Bastian é acolhido pelo velho que, diante de sua angústia vai dizer-lhe  que será necessário buscar uma recordação, uma imagem qualquer que possa levá-lo até as “Águas da vida”, a porta de saída do Reino de Fantásia. Este objetivo, no entanto, só poderá ser alcançado se ele deixasse esvaziar da enfatuação que ainda apresentava. 
Vários dias se passaram, durante os quais, dentro dos labirintos das cavernas que formavam a base de Fantásia, Bastian aprendeu a localizar, na escuridão dos subterrâneos,  as pequenas placas de mica com as imagens dos sonhos dos homens, em busca das que lhe pertenciam. Durante este tempo, pouco a pouco, ele ia se esquecendo de si mesmo, até que, após muito procurar,  se deparou com uma imagem conhecida. Era uma imagem de seu pai. Quando isto acontece, ele percebe que já não se lembra mais de seu nome. Não havia mais nenhum significante que o pudesse garantir como ser, deixando à mostra o que é “a essência ausente do corpo, (...)  este ponto de ausência que o nome próprio recobre na sua função de designar o individuo, não como indivíduo, mas como alguém  que pode faltar ou desaparecer: feito para obturar os buracos e dar uma falsa aparência de sutura, o nome próprio sugere, ao mesmo tempo, o nível radical da falta”. O esquecimento do nome representava, portanto, o sinal de que a enfatuação narcísica chegava ao fim e uma passagem podia ser reali­zada, para além das garantias imaginárias. 
Sem nome e de posse da cena do pai, ele se despede do velho e caminha em direção à saída. Este é o segundo clímax da história. Diante da fonte das “Águas da vida”, Bastian, auxiliado pelo seu duplo, o herói Atreiú,  que ressurge trazendo no peito a ferida do combate, consegue gritar o Nome-do-Pai e, passando para além do Portal, para além do Pai, retorna à realidade, deixando defini­tivamente, o desvario de um mundo sem fronteiras.
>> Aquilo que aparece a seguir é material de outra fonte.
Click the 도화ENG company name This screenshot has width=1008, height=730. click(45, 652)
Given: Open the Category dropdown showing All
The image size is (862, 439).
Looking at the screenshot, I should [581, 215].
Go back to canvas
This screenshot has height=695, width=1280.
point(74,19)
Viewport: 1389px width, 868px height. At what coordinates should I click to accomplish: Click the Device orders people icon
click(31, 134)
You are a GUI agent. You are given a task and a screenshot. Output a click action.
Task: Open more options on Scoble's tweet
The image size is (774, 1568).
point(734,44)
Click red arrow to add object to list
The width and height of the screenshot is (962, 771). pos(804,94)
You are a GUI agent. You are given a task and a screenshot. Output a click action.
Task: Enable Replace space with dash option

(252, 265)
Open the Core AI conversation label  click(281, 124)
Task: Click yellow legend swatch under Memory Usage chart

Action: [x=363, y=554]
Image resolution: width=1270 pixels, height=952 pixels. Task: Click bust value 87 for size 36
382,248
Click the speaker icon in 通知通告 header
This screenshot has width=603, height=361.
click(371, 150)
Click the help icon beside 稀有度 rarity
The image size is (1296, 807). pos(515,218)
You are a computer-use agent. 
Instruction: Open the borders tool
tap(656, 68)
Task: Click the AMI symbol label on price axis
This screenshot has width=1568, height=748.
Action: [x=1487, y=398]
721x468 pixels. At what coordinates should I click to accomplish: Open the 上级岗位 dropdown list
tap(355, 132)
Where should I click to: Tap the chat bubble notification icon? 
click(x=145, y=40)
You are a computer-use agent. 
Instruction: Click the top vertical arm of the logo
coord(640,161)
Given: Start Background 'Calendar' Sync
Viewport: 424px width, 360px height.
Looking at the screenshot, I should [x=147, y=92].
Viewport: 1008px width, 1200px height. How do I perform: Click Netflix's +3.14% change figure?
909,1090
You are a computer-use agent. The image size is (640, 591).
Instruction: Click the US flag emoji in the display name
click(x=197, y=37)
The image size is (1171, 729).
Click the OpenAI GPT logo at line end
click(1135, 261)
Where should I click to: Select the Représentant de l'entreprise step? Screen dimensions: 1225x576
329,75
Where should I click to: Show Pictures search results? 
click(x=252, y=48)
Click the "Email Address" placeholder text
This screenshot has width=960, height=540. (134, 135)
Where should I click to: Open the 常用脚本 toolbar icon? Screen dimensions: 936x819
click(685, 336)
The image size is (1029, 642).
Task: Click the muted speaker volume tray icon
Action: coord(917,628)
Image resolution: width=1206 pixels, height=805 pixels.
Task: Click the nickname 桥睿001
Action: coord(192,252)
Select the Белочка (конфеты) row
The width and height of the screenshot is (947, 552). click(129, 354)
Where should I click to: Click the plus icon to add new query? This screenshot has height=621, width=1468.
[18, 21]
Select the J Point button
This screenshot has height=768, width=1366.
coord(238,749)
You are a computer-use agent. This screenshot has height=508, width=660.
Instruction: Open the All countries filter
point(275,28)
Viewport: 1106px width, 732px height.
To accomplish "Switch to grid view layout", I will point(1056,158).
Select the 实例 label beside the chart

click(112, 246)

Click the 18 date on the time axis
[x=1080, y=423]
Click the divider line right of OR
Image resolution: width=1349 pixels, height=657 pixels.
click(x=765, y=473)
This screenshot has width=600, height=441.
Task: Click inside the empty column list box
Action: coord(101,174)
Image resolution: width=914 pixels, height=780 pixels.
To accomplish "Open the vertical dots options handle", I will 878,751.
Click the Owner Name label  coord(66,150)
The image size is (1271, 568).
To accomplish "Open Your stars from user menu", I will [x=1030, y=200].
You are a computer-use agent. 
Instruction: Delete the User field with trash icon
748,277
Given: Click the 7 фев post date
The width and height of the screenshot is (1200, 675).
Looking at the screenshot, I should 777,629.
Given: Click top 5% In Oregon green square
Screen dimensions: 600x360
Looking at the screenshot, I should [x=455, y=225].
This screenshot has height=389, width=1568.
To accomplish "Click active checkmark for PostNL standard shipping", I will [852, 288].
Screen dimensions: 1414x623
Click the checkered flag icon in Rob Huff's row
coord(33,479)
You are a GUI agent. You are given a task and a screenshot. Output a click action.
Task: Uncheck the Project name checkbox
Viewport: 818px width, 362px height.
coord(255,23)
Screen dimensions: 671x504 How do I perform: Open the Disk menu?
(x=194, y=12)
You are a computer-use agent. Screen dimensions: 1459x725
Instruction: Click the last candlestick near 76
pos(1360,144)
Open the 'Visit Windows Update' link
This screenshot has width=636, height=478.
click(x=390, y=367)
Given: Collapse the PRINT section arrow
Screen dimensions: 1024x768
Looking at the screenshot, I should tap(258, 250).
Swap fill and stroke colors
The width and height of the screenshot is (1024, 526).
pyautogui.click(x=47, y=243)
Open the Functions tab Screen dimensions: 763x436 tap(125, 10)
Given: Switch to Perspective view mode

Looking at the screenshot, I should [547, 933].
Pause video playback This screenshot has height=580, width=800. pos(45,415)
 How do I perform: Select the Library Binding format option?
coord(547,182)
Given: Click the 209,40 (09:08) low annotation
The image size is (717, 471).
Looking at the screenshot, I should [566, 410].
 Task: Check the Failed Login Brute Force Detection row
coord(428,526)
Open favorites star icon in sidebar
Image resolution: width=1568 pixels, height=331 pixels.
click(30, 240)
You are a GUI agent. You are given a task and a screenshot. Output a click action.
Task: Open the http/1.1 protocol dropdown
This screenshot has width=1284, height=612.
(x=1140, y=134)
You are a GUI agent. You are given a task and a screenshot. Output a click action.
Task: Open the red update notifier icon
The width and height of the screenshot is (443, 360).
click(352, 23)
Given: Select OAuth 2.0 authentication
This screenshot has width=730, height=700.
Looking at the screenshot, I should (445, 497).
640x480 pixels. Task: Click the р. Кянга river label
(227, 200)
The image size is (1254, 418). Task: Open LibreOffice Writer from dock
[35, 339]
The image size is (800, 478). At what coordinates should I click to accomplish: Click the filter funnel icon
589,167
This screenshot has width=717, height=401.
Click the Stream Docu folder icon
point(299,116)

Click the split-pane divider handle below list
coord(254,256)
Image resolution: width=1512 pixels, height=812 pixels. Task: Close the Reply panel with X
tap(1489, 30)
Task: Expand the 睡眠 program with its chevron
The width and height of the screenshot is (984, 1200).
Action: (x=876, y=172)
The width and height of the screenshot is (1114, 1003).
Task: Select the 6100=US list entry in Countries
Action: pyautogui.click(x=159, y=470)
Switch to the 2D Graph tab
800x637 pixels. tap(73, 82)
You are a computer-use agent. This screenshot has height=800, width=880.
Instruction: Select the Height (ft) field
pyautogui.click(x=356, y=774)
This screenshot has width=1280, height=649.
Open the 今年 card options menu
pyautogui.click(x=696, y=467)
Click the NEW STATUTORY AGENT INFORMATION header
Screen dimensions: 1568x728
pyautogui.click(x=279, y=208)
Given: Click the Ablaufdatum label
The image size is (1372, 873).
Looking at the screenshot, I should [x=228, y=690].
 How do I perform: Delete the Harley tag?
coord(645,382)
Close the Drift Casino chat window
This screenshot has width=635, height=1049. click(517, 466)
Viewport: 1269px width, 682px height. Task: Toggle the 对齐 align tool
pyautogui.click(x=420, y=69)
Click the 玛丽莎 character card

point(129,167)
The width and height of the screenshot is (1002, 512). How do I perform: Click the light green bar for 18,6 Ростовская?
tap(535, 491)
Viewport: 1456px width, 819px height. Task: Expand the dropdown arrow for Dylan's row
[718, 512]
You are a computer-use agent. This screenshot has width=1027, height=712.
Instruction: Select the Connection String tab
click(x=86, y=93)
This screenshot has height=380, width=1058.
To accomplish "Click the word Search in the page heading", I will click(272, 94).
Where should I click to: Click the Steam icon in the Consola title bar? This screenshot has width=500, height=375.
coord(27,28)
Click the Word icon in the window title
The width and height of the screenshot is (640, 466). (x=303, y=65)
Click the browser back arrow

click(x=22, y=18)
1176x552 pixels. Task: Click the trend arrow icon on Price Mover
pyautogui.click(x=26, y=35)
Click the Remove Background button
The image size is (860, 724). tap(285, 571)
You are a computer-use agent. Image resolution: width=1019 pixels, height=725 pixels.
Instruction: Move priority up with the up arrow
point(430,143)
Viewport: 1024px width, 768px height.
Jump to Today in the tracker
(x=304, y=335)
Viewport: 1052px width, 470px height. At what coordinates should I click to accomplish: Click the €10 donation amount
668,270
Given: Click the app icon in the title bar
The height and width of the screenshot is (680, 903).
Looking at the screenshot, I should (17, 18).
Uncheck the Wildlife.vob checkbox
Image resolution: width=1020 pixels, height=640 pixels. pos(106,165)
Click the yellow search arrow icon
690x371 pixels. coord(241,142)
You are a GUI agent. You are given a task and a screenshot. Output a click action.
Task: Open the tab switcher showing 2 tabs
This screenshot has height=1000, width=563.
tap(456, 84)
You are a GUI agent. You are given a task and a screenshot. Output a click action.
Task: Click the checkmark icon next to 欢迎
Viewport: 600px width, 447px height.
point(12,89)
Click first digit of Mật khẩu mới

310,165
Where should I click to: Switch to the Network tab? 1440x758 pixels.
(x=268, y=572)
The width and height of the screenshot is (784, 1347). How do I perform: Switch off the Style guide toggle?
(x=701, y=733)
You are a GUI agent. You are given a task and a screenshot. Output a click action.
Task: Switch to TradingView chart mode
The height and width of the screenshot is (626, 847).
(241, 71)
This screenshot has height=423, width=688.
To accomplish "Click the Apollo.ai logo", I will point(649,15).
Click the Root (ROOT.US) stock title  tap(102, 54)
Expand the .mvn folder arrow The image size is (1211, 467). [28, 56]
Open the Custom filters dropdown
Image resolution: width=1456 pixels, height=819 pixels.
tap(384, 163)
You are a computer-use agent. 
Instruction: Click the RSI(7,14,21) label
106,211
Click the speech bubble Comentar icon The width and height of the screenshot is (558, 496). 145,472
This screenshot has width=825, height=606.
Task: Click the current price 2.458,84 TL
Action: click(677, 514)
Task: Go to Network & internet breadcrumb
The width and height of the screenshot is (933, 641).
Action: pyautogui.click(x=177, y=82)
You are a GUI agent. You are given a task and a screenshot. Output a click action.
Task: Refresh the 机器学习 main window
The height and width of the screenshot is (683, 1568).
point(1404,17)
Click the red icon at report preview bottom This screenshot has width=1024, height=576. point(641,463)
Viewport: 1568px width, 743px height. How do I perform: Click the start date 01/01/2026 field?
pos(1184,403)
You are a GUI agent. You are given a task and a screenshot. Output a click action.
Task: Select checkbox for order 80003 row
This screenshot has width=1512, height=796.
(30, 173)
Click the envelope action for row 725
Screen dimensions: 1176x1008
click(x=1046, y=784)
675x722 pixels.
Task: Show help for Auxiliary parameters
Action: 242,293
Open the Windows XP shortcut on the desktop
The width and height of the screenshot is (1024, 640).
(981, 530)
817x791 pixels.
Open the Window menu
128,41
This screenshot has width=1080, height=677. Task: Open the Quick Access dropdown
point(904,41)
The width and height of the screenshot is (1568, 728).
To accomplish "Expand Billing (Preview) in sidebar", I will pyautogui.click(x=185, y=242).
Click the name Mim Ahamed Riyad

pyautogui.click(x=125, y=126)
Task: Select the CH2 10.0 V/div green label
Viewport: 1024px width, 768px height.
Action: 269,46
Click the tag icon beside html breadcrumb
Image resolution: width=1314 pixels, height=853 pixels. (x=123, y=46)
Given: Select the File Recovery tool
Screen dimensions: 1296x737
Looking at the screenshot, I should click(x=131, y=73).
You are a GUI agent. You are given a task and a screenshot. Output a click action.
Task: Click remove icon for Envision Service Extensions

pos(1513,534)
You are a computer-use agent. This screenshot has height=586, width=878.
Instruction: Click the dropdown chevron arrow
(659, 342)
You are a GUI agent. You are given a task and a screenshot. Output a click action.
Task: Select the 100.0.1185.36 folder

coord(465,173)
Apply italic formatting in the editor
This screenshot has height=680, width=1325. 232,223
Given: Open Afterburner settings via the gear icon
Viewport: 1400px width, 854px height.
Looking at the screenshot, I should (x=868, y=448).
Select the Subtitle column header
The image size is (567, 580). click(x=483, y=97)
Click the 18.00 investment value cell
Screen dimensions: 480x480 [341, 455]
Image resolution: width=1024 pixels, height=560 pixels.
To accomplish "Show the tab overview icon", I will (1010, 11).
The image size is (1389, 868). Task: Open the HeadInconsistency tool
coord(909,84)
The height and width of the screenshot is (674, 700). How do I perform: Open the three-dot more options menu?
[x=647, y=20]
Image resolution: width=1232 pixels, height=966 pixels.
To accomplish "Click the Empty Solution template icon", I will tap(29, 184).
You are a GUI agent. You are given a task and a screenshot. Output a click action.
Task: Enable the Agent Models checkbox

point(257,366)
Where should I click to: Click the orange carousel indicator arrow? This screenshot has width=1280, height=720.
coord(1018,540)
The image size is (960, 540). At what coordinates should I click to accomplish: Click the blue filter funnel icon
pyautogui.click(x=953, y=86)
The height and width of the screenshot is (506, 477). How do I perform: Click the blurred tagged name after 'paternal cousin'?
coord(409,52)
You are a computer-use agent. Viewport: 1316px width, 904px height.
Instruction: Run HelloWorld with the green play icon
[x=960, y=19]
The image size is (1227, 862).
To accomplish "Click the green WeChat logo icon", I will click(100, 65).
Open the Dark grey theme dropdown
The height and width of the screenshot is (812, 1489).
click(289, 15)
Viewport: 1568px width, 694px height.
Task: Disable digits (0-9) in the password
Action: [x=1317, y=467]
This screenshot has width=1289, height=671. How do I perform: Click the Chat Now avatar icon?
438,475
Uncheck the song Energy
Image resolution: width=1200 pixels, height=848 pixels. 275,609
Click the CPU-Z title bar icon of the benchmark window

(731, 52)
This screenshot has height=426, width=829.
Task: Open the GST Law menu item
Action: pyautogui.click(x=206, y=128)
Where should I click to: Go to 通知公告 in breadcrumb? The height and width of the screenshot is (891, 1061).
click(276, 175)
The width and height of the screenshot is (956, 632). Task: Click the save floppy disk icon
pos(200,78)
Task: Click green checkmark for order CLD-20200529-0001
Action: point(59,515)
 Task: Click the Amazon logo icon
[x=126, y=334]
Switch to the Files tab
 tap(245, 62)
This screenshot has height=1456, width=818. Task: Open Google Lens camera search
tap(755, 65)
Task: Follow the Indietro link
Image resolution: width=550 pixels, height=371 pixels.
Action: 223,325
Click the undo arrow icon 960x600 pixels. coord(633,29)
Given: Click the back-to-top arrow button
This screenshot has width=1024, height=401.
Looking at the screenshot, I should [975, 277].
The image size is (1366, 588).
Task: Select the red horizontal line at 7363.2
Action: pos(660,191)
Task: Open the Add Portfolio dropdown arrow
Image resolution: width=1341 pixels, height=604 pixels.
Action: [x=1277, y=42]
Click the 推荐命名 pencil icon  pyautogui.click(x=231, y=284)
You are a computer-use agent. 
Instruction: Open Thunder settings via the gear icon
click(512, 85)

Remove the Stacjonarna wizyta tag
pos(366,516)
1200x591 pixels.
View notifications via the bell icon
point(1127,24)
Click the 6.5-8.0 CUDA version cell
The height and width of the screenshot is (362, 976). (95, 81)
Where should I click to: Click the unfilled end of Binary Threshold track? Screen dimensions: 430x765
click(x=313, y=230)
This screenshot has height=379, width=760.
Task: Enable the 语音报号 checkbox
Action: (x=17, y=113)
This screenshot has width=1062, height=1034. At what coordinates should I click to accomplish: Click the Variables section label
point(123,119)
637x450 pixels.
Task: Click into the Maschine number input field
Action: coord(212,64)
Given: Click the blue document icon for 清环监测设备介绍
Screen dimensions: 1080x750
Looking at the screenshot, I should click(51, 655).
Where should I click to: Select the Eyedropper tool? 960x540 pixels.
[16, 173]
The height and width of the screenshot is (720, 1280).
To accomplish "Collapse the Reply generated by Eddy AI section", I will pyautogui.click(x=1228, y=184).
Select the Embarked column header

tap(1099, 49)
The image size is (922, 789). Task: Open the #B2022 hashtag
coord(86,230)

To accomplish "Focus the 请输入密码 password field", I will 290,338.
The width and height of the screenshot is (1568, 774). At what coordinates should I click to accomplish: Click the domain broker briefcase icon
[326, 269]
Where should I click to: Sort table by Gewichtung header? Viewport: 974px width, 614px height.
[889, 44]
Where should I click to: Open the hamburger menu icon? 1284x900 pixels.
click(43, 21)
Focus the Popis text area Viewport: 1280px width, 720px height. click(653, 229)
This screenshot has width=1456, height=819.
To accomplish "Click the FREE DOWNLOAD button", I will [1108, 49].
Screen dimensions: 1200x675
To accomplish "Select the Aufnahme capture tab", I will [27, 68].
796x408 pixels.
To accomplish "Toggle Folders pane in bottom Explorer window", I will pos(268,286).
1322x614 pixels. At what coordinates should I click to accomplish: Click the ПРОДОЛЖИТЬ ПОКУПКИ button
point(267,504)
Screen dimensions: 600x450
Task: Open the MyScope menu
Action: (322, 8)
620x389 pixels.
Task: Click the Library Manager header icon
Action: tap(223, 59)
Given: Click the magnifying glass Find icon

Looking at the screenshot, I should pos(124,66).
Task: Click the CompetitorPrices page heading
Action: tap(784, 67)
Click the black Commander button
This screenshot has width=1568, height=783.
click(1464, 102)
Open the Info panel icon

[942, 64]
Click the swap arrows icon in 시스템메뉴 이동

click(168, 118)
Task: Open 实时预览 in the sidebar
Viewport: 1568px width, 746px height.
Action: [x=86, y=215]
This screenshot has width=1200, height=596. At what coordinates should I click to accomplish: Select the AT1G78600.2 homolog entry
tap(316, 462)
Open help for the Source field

Referências Bibliográficas:

Ende, Michael. A historia sem fim.Trás. Maria do Carmo Cary. São Paulo. Martins Fontes/Editorial Presença, 1985.
Freud, Sigmund. Edição Standard Brasileira. Trad. Jayme Salomão. Rio de Janeiro: Imago Editora Ltda, 1976.
Julien, Philippe. “Le retour a Freud de Jacques Lacan, Littoral, Toulose
Lacan, Jacques. Escritos. Trad. Vera Ribeiro. Rio de Janeiro, Jorge Zahar Editor, 1998.
Trobas, G. - Le triangle des ‘affects speculaires’. Actes d’Ecole de la Cause freudienne nº X. Paris, 1986.

Le clivage du sujet et son identification, Scilicet, Paris, n.2-3, p. 103-136, Seuil, 1970.

2 comentários:

  1. Muito bom Celso!!! Apresentei um trabalho no Encontro Brasileiro de 2014 sobre o caso de uma menina de 6 anos que se sirviu da ficção do filme Historia sem fim na análise, agora atendendo um menino de 10 anos soube que está lendo o livro nas férias e é miuto interessante o que elabora com ele da sua própria historia. Obrigada pelo excelente texto!